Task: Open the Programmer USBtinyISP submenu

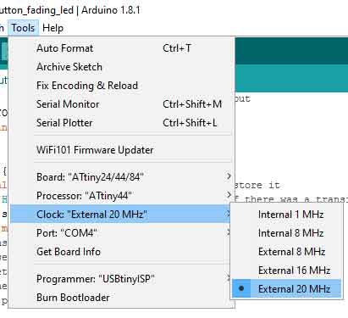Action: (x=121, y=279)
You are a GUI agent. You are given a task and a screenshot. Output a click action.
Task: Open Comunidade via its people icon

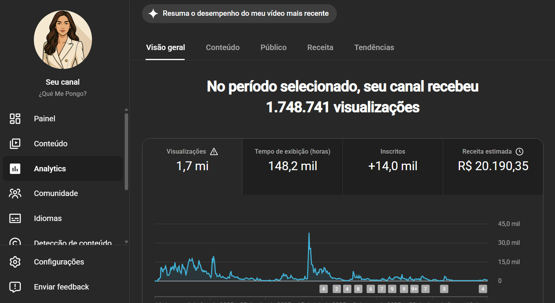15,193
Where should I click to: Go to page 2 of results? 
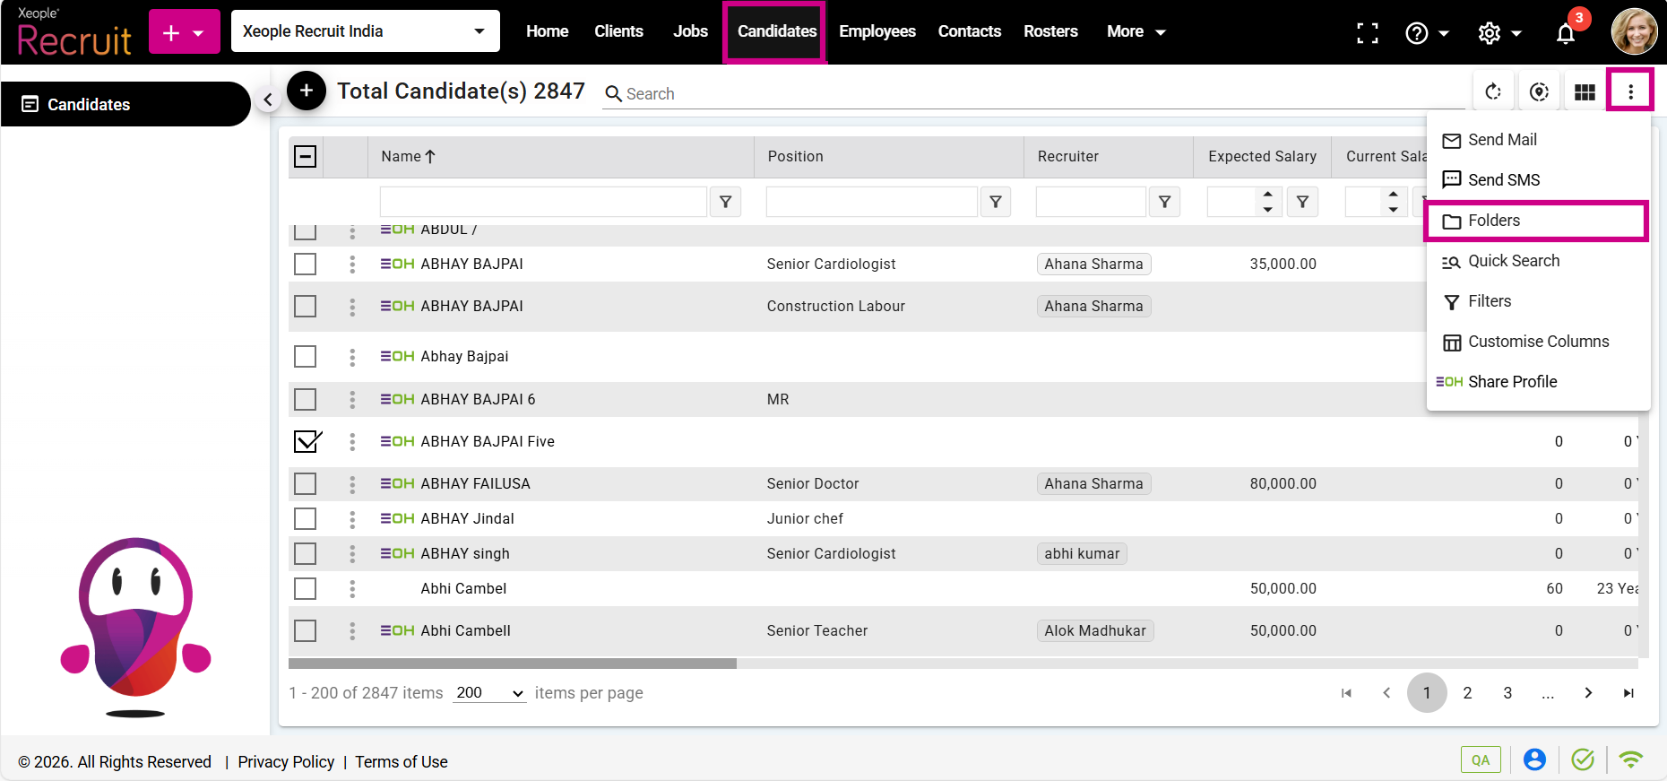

————

* [Action item]:
Take the line that holds "You are a GUI" as the start and the last line of the data as the end. Copy only those lines exactly, both ends included, except the pictures.

* [Output of the exercise]:
You are a GUI agent. You are given a task and a screenshot. Output a click action.
Task: Open Comunidade via its people icon

15,193
Where should I click to: Go to page 2 of results? 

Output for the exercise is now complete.